[Data entries]
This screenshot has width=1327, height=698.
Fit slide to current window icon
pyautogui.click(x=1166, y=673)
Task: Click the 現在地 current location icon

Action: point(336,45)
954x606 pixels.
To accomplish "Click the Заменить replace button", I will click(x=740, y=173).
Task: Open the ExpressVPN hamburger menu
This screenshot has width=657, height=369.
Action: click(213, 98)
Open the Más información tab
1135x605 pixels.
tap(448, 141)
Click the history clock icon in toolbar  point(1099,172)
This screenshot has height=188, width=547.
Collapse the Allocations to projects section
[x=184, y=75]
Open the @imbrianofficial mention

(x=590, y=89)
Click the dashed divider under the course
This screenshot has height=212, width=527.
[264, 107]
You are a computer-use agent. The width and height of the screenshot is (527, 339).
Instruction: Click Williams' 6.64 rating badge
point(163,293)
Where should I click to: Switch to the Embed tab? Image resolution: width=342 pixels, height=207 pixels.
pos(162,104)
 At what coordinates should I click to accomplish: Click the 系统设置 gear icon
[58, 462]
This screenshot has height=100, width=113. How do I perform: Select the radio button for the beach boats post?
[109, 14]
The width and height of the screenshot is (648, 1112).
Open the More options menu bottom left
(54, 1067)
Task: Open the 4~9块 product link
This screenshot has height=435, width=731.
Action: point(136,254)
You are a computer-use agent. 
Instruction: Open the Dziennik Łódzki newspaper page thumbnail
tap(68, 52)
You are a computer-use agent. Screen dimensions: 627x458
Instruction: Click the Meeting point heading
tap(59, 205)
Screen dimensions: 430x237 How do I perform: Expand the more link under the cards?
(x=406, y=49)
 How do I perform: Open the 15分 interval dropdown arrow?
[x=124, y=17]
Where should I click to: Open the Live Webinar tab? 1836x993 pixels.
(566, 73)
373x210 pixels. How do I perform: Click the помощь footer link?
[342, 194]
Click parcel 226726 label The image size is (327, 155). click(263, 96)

• _WHAT YOU ARE ASKED TO DO_: Retype all the records, matching them exactly.

• _ANSWER TO THIS TASK_:
This screenshot has width=1327, height=698.
Fit slide to current window icon
pyautogui.click(x=1166, y=673)
Task: Click the 現在地 current location icon

Action: point(336,45)
954x606 pixels.
To accomplish "Click the Заменить replace button", I will click(x=740, y=173).
Task: Open the ExpressVPN hamburger menu
This screenshot has width=657, height=369.
Action: click(213, 98)
Open the Más información tab
1135x605 pixels.
tap(448, 141)
Click the history clock icon in toolbar  point(1099,172)
This screenshot has height=188, width=547.
Collapse the Allocations to projects section
[x=184, y=75]
Open the @imbrianofficial mention

(x=590, y=89)
Click the dashed divider under the course
This screenshot has height=212, width=527.
[264, 107]
You are a computer-use agent. The width and height of the screenshot is (527, 339).
Instruction: Click Williams' 6.64 rating badge
point(163,293)
Where should I click to: Switch to the Embed tab? Image resolution: width=342 pixels, height=207 pixels.
pos(162,104)
 At what coordinates should I click to accomplish: Click the 系统设置 gear icon
[58, 462]
This screenshot has height=100, width=113. How do I perform: Select the radio button for the beach boats post?
[109, 14]
The width and height of the screenshot is (648, 1112).
Open the More options menu bottom left
(54, 1067)
Task: Open the 4~9块 product link
This screenshot has height=435, width=731.
Action: point(136,254)
You are a computer-use agent. 
Instruction: Open the Dziennik Łódzki newspaper page thumbnail
tap(68, 52)
You are a computer-use agent. Screen dimensions: 627x458
Instruction: Click the Meeting point heading
tap(59, 205)
Screen dimensions: 430x237 How do I perform: Expand the more link under the cards?
(x=406, y=49)
 How do I perform: Open the 15分 interval dropdown arrow?
[x=124, y=17]
Where should I click to: Open the Live Webinar tab? 1836x993 pixels.
(566, 73)
373x210 pixels. How do I perform: Click the помощь footer link?
[342, 194]
Click parcel 226726 label The image size is (327, 155). click(263, 96)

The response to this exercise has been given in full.